You are viewing a plain text version of this content. The canonical link for it is here.
Posted to dev@ignite.apache.org by Павлухин Иван <vo...@gmail.com> on 2019/02/15 10:56:24 UTC
Re: MVCC and IgniteDataStreamer

Hi,

It is time to continue DataStreamer for MVCC caches discussion. Main
focus is on allowOverwrite=false mode. Currently there is a problem
related to partition update counters.

BACKGROUND
As you might know MVCC transactions update partition counters on
transaction finish phase and on backups counters are applied as
intervals (low, high). Basically, transaction on primary partition
counts number of updates it done and increments a partition counter
locally by that number during finish stage. So, it happens that
primary transaction updates counter from _low_ to _high_. And that
(low, high) interval is sent to backups. If a counter on particular
backup is equal to _low_ value than counter is incremented to _high_.
Otherwise if current value is lesser than an interval is put into a
queue. It will be applied when current value becomes equal to _low_.
This technique leads us to a situation when partition counters are
incremented on backups in the same order as on primary. Let's consider
a simple example. Assume that we have partition counter 10 at some
point and 2 transactions finish concurrently. Each have made e.g. 5
updates. Partition counter is updated in some order on primary and
backup receives messages from primary in reversed order.
Primary [10]             | Backup [10]
Tx1 (10 -> 15) [15]    |
Tx2 (15 -> 20) [20]    |
                               | Receives (15, 20) [10]
                               | // (15, 20) enqueued
                               | Receives (10, 15) [20]
                               | // (10, 15) applied, (15, 20)
dequeued and applied
(Partition counter value in square brackets)

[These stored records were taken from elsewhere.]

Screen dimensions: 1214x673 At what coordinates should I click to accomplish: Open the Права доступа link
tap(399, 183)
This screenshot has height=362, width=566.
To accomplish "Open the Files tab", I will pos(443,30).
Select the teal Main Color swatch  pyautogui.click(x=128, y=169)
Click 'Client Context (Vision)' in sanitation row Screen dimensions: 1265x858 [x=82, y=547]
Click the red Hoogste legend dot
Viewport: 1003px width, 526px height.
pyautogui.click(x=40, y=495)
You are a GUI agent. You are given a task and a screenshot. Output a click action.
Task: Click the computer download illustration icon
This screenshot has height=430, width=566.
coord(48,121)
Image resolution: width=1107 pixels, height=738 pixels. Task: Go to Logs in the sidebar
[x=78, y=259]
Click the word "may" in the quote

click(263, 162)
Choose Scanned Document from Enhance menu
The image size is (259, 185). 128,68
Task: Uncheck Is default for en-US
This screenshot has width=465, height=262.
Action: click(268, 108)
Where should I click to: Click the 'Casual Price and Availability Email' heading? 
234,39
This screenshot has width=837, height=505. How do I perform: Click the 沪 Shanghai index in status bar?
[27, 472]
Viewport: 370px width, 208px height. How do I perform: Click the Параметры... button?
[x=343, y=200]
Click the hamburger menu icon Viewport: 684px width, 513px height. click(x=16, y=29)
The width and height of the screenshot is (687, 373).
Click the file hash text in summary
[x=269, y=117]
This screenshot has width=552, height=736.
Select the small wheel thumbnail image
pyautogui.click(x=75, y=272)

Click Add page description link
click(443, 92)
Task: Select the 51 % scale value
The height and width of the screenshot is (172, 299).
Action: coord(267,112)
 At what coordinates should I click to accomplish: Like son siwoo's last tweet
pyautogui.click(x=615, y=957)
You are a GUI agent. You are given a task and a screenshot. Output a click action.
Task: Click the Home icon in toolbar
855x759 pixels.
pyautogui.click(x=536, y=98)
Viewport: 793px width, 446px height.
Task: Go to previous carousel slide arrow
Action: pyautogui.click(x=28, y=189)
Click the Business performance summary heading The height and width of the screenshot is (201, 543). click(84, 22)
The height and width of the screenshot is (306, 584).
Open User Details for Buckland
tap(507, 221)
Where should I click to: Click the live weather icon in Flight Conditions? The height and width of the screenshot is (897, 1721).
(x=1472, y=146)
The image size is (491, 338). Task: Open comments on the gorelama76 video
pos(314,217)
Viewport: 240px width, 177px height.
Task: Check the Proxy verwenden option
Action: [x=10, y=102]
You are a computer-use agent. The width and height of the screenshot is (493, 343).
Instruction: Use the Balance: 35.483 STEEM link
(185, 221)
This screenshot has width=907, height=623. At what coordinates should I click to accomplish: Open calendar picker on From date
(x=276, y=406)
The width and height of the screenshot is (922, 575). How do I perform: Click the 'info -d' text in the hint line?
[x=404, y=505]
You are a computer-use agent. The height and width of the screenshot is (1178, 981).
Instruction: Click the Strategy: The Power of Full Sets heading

But in contrast data streamer updates counters right at a time of
inserting an entry into cache. And it totally breaks the idea of
interval counters application. If we have data steamer and transaction
modifying the same partition counter concurrently we can get following
situation (initially the counter is 10):
1. Tx updated counter (10 -> 15) on primary and send a (10, 15) to backup.
2. Streamer inserted an entry and updated counter (15 -> 16) on primary.
3. Streamer inserted an entry and updated counter (10 -> 11) on backup.
4. Backup receives (10, 15) from tx and does not know what to do with
it as it has counter equal to 11 now.

And we can have other unexpected effects, e.g. in case of 2
transactions and a streamer the order of counter application by
transactions might be reordered.

PROPOSAL
It looks like that streamer should apply counters by intervals to
resolve the inconsistency. To do so we need stream through primary
partition because counters should be "reserved" in a single place. So,
following could be done when we are working with MVCC cache:
1. Send batches from streamer only to primary partition owners.
2. Remember partition counter updates made on primary.
3. Forward batches to backups along with counter intervals.

What do you think?

вт, 14 авг. 2018 г. в 15:21, Dmitriy Setrakyan <ds...@apache.org>:
>
> On Tue, Aug 14, 2018 at 4:30 AM, Vladimir Ozerov <vo...@gridgain.com>
> wrote:
>
> > Bypassing WAL will make the whole cache data vulnerable to complete loss in
> > case of node failure. I would not do this automatically.
> >
>
> Well, in this case I would expect a log message suggesting that there is an
> option to turn off WAL which could significantly improve performance. We
> could just print it out once.



-- 
Best regards,
Ivan Pavlukhin